Advocating the promotion of nature conservation policy and management of natural resources

“At a time when the human species consumes billions of dollars in hopes of discovering the least life out on Mars, the only place in the universe where we know life is rapidly losing its recognizable character, its biodiversity, diversity of genes, species and ecosystems.” – Elliot A. Norse and Larry B. Crowder

… and so, even today, the media, politicians and corporations whose mouths are full of biodiversity, conserved nature and sustainable use of natural resources, seem to make the vast majority of the Earth’s inhabitants still unimaginable to the significance of biodiversity. Somehow people hardly think about biodiversity as our natural capital, our life insurance that provides us with food, fresh water and clean air, medicines, a roof overhead, how it lessens the impact of natural disasters, disease and pests and contributes to climate regulation. In other words, as one joke says, “If you do not understand why we need to preserve biodiversity, try to keep your breath as you count the money.”

To bring you closer to the “field situation” we will mention that today’s rate of extinction is 100 to 1000 times higher than ever in the Earth’s past. It is estimated that 60% of the world’s ecosystems are degraded or unsustainable, 75% of the fish stock has been overtaken or significantly depleted. From 1990 until today, 75% of the genetic diversity of agricultural crops has been lost. About 13 million hectares of tropical forests sliced each year. About 20% of the tropical coral reefs have disappeared and if the current climate intensity continues until 2050, even 95% of this important habitat will be endangered. We spend natural resources 1.6 times faster than Earth can rebuild. If we continue this way in 2050, we will use resources 3 times faster than our planet can handle. In other words, we will use resources as if we had three Earth planets.

Only Earth will not disappear, nor Earth will need to be saved. The earth is quite good. The question is when we are going to become one of the species that disappears due to our own behavior and plunder.

Because of this, the world’s governments are investing in developing smarter and fairer ways of managing natural resources and more effective legal frameworks, but they are often affected by various lobbies or under the pressure of thirst for new profit, regardless of the price we all pay together.

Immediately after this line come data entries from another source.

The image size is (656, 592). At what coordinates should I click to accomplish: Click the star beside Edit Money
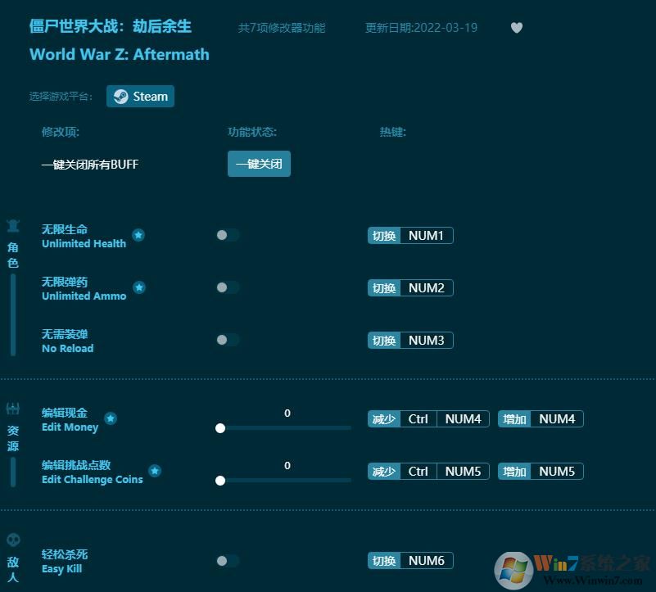pos(111,418)
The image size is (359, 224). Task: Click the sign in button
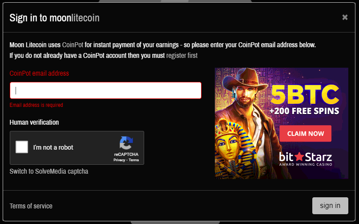pyautogui.click(x=330, y=206)
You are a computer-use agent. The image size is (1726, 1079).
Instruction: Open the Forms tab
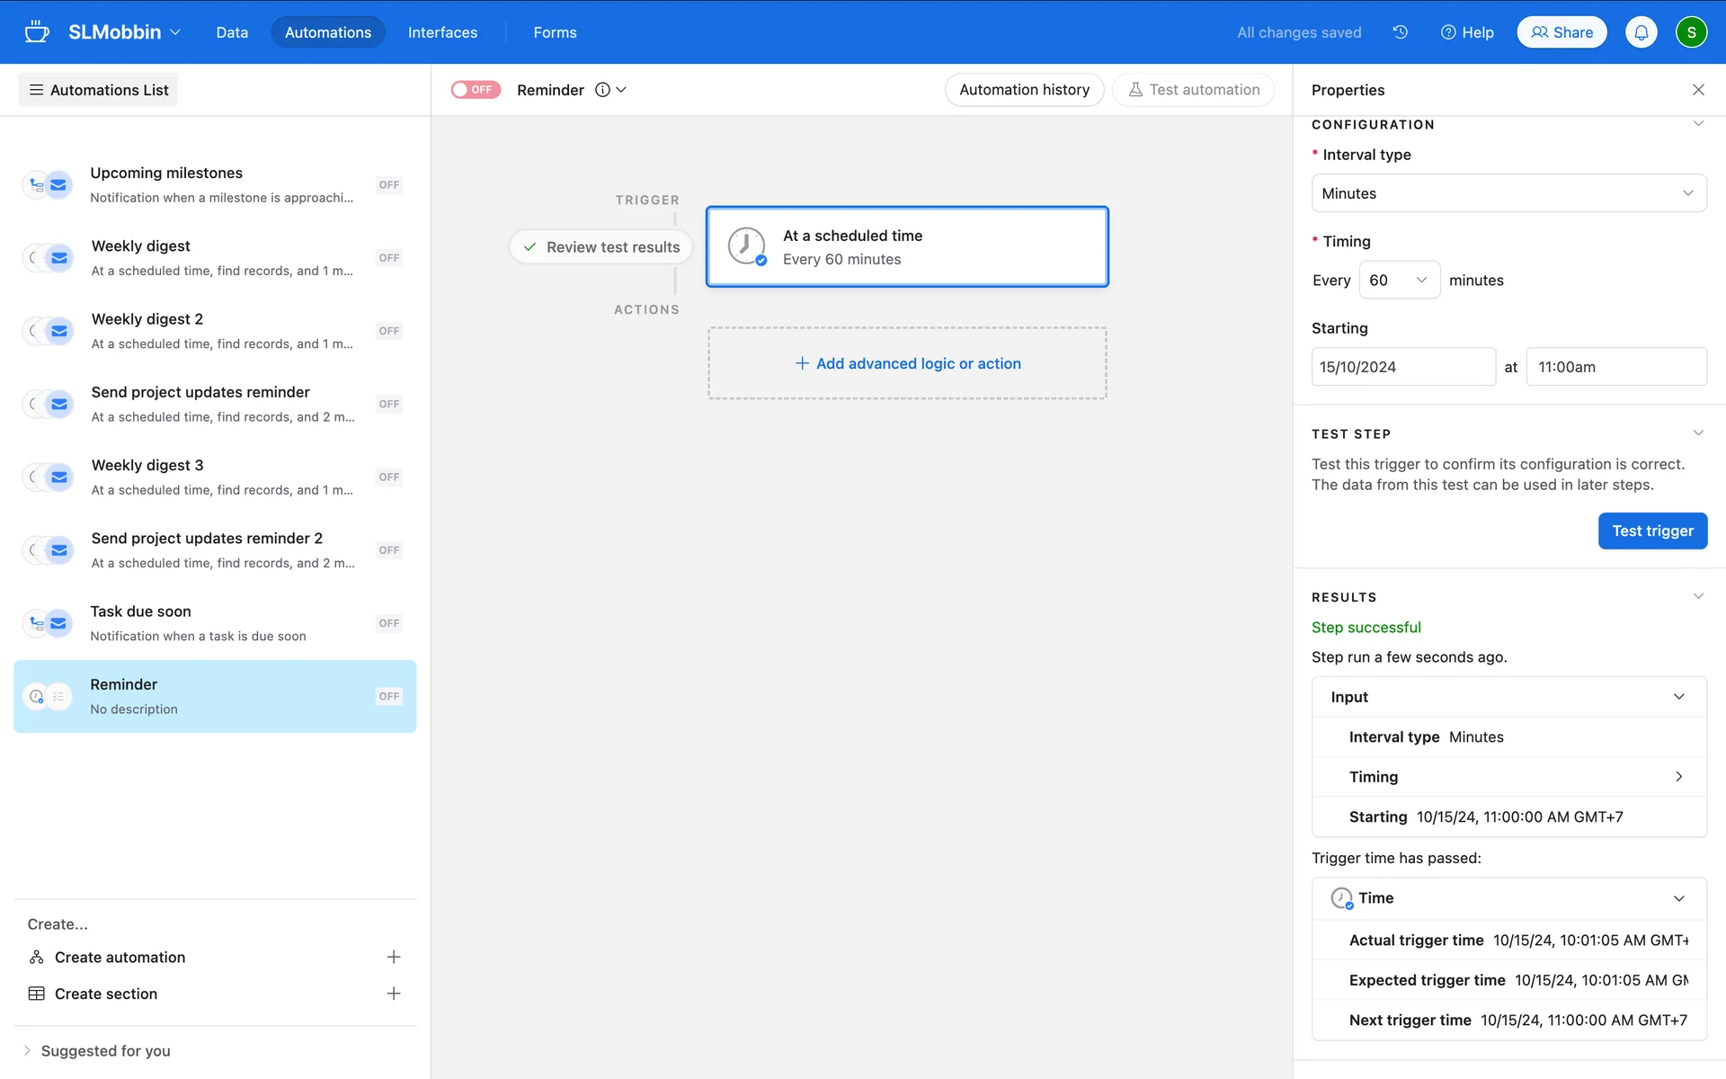(555, 32)
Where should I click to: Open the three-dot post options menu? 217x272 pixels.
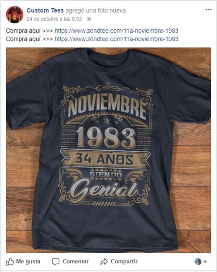coord(209,10)
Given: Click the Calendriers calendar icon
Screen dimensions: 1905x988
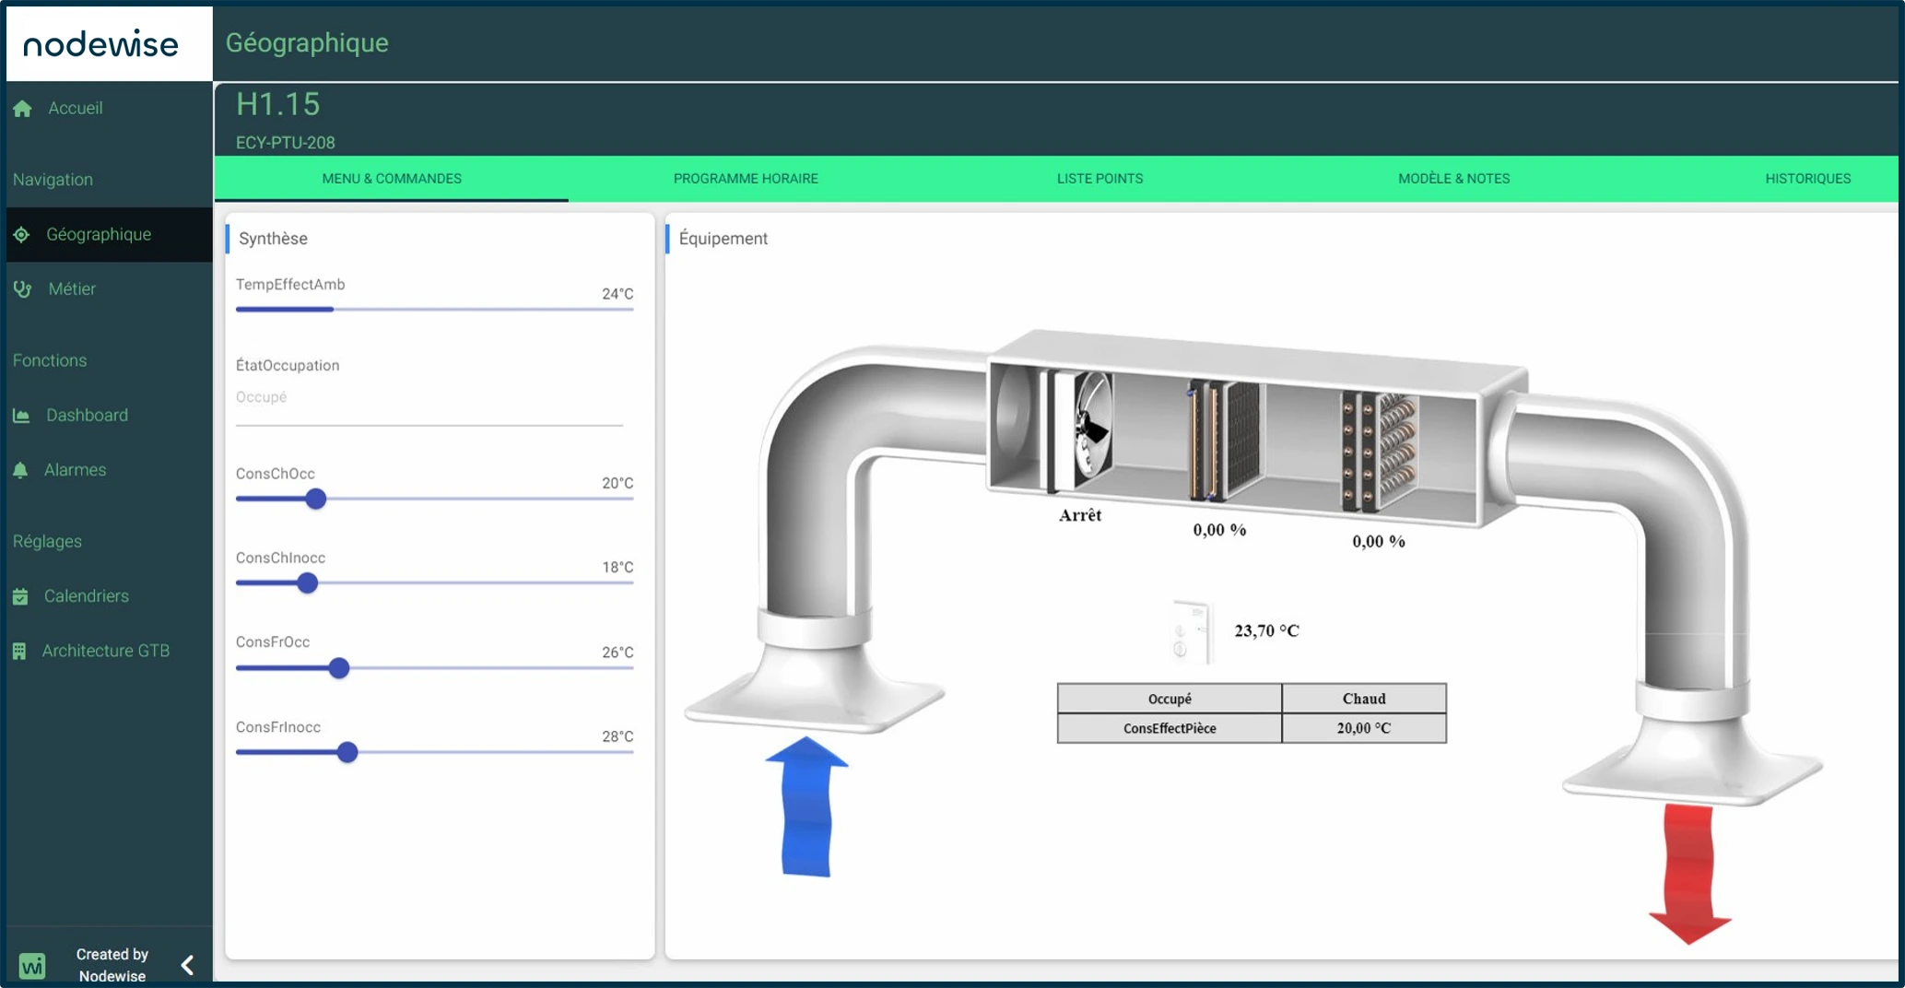Looking at the screenshot, I should point(21,595).
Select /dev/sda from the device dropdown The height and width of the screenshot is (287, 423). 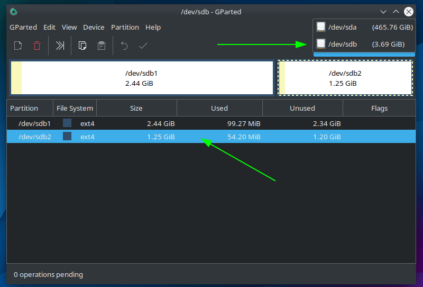click(364, 27)
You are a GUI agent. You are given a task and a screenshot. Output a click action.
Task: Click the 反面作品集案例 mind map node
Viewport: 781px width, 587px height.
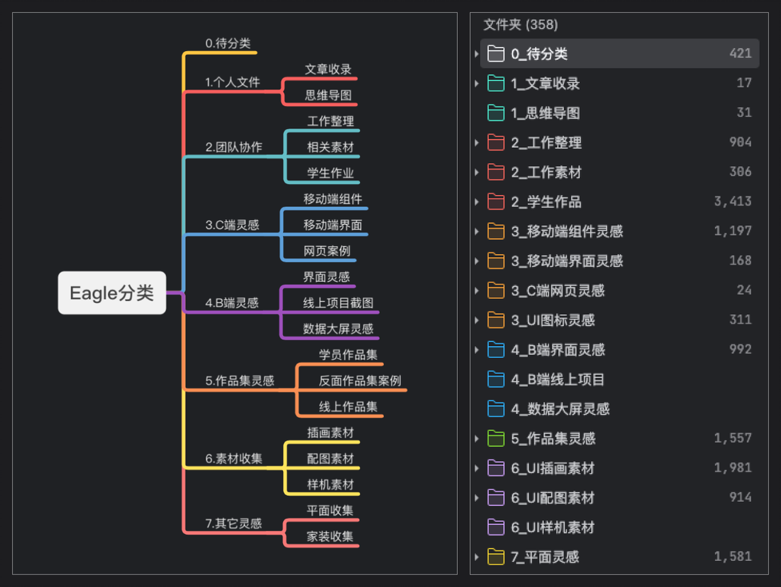coord(360,381)
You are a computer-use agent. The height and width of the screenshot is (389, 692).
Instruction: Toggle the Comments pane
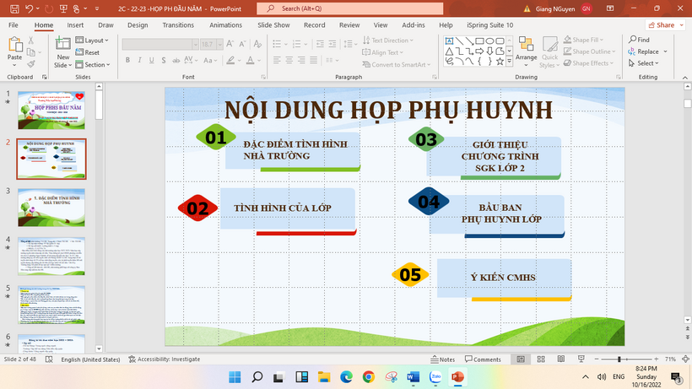(482, 359)
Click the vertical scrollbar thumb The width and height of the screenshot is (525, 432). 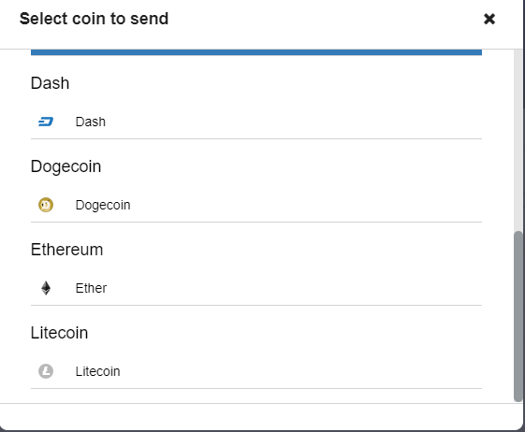coord(518,316)
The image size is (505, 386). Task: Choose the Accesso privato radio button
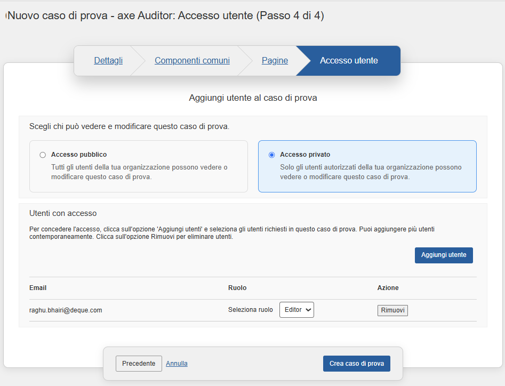point(272,155)
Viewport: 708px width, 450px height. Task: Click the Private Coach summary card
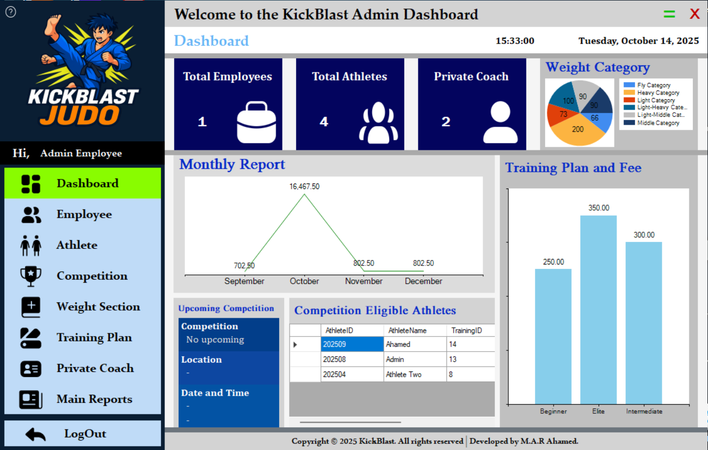(x=472, y=104)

Civil society organizations such as the Association Sunce are here on the scene. At a global, regional, national and local level, civil society organizations represent the “interests” of nature and the public when making decisions, strategic plans, laws and other legal documents.

We are in this case a “guard dog” who plays a role in involving all interested parties in the decision-making process; advocating the principle of sustainable development; encouraging a more equitable distribution of welfare resulting from nature protection; information, raising awareness and education about the importance of biodiversity and the role of the individual in its preservation; gathering knowledge, sharing knowledge, experiences and good practices in managing natural resources and encouraging the inclusion of scientific knowledge in decision-making and interdisciplinary approach to nature conservation.

Activities of the Association Sunce aimed at the protection of nature and sustainable use of natural resources:

  • Development of protected area management plans
  • Organizing lectures, trainings, seminars and workshops for capacity building, knowledge, skills and exchange of experiences.
  • Collection and sharing of basic data on biodiversity distribution and habitat status (habitat maps, species lists, species and habitat monitoring, …)
  • Involving stakeholders and collaboration with local communities in the management of protected areas, types and habitats.
  • Encouraging cross-sectoral cooperation in the development of legislative mechanisms and effective management policies.
  • Participation in working bodies and public debates when making strategies, plans, measures, laws, rules and regulations.
  • Advocating for the development of sustainable fisheries and the establishment of effective zones permanently excluded from fisheries inside and outside marine protected areas.
  • Development of a system of visiting the natural areas in accordance with the capacity of the ecosystem.
  • Creating leaflets, brochures, video and photo materials as well as organizing lectures and public events.
  • Informing the public through the media.
  • Exchange of experience, information and joint action with other civil society organizations.
  • Communication with stakeholders from various sectors that have links and affect the state of nature.